Армия выступает союзником государя для отпора как внутренним, так и внешним врагам. К числу внутренних относились непокорные сословия наследственных земель; различные «партии» и группировки (fazioni) знати, которые вносят беспорядок и анархию[381]; наконец, народ, восставший против своего правителя. Сам Монтекукколи при этом выступал с позиций т.н. новой придворной знати, состоявшей из преданных монарху дворян (католического вероисповедания) и выдвинувшейся благодаря войне, в противовес старой придворной знати, чье формирование относится к началу XVI в.[382] В соответствии с данными установками, Раймондо враждебно и презрительно относился к той части коренной австрийской знати, которая не хотела идти на службу к императору и воевать за него; к протестантам или новообращенным католикам; к исконным католикам, которые проявляли излишнюю самостоятельность, и т.д.[383] В трактате «О войне» монарх предостерегался и от «партий», которые разжигают гражданскую войну, обращаясь за помощью к иностранным государям. Стремясь предотвратить возникновение «партий», Раймондо предлагал насаждение единообразия – например, в одежде, но еще важнее являлась моноконфессиональность. По его мысли, император Карл V в своей борьбе с курфюрстами и привилегиями империи допустил серьезную ошибку, позволив разрастись «новой религии» – протестантизму, что привело к религиозным войнам. Кроме единообразия важно и единомыслие, отсутствие возражений монарху: «в государстве, в котором уже существует абсолютная власть (dominio assoluto)… споры чиновников и властителей должны быть рассеяны с самого начала, потому что маленькая… искра часто разжигает большой пожар…»[384].

Наконец, в своем отношении к народной массе Монтекукколи унаследовал уничижительную оценку Липсия – как к profanum vulgus, доверчивой, но склонной к злобе толпе, с которой следует обращаться то осторожно, то жестоко[385]. Кажущаяся «снисходительность» Раймондо в отношении к «простому люду» проистекала не из гуманности, а из чисто прагматических соображений; показательно в связи с этим частое употребление слов «строгость» и «наказание», которые, судя по всему, «больше соответствовали его личной склонности, чем «мягкость»»[386]. К числу внешних врагов императора следует отнести имперских князей, не желавших пускать на свои земли императорское войско и финансировать военные усилия императора. Расправа с их привилегиями привела бы к восстановлению Империи как истинной монархии, после чего можно было бы напасть на турок или дать отпор французам[387]. В случае нападения на османские земли, где речь шла не просто об отвоевании утерянных ранее венгерских земель, но и покорении новых, «оружие» (т.е. армия, шире – сила) выступало и как средство, и как своеобразное «правовое обоснование» завоевания – «per il diritto dell’arme»[388].

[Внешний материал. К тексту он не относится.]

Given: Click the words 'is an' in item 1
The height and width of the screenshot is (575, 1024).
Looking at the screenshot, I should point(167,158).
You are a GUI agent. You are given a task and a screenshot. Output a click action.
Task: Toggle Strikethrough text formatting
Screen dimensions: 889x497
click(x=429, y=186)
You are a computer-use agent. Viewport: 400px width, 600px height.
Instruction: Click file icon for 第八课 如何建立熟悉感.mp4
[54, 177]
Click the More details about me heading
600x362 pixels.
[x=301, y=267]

Таким образом, Монтекукколи был настроен вполне воинственно, хотя в историографии из него периодически лепят образ миролюбиво настроенного полководца. Согласно Лураги, Раймондо «любил мир, как всякий настоящий государственный деятель, как всякий истинный солдат, который никогда не бывает поджигателем войны или miles gloriosus»[389] . По замечанию Кауфманна, акцент на «спокойствии» и предотвращении войны в вышеприведённой цитате Монтекукколи о законе и оружии свидетельствовал о «фундаментальном оборонительном предназначении его государственного устройства»[390]. Более адекватным кажется мнение Мартелли: «Война…[для Раймондо] является не только орудием сохранения государства, она, или, скорее, абсолютное применение военной силы, составляет этическое предположение, узаконивающее монархию»[391]. Раймондо не может исключить войну из списка вариантов внешней политики, поскольку армия, чтобы сохранить мир, в определенных случаях обязана выходить на поле боя[392]. Сам Монтекукколи сформулировал мысль еще более ясно: армия никогда не должна сидеть без дела, ей надлежит либо «причинять вред врагу» (в том числе, видимо, кормиться за его счет), либо «приносить пользу себе» (что бы это ни значило), в противном случае государству «очень трудно содержать праздную армию»[393], средства бесполезно расходуются, «солдат ленится» и «томится», и так «исчезает тот пыл, который является душой прекрасных операций»[394].